She ran the numbers again. Adjusted the pad thickness from 1.2m to 1.4m. The safety factor ticked up to 1.41. Not enough. She increased the footing width from 5m to 5.5m. The concrete volume surged, and the project manager would yell about the cost. Safety factor: 1.44.
Still no.
The spreadsheet was her bible. Columns A through H held the sacred texts: concrete compressive strength (f’c), soil bearing pressure (qa), overturning moment (M), sliding factor of safety (FS). The yellow cells were inputs—the weight of the crane, the radius of the jib, the wind speed at 50 meters. The green cells were god—the calculated pad dimensions, the rebar spacing, the embedment depth.
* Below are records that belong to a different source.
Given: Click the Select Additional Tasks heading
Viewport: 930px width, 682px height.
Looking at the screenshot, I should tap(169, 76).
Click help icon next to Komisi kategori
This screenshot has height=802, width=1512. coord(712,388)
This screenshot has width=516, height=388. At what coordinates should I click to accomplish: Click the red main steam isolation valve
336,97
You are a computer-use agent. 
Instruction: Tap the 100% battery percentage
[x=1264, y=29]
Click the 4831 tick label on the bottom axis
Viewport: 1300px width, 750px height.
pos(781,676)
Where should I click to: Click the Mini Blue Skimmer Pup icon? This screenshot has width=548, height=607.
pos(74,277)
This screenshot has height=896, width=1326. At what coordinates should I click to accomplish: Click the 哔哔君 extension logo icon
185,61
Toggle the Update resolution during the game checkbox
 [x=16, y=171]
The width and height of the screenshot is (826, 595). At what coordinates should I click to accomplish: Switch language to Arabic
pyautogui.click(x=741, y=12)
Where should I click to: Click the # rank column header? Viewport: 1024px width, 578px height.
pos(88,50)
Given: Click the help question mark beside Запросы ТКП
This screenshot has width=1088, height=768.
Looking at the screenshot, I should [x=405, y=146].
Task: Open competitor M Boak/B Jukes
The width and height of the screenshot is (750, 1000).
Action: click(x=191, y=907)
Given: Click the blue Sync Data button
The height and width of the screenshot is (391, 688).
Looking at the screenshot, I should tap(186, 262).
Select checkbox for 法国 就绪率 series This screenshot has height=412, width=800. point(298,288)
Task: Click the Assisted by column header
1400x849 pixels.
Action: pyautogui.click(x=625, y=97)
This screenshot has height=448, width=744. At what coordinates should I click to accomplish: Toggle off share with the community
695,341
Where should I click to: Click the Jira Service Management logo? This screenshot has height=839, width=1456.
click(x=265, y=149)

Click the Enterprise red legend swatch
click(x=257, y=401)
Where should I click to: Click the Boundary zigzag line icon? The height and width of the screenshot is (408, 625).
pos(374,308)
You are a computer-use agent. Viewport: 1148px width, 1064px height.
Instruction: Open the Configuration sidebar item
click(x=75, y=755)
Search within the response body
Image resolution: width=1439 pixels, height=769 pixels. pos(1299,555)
Tower Crane Foundation Design Xls
Maya leaned back, the cheap office chair squealing in protest. Outside, lightning illuminated the skeleton of the half-built tower. She thought of the crane, a 300-ton steel giant, swinging precariously 60 stories up. If that foundation failed, the crane wouldn’t just fall. It would fold into the tower, a domino of steel and glass. She ran the numbers again
That night, Maya received a single email from the CEO. Subject line: "B132" — the cell where she had made her final call. The message read: "Send me that XLS. And name your price for the next tower." Not enough
The next day, as the concrete pumped into the forms, a rival engineer from a different firm whispered, "That's a fortress, not a foundation. You wasted thirty grand."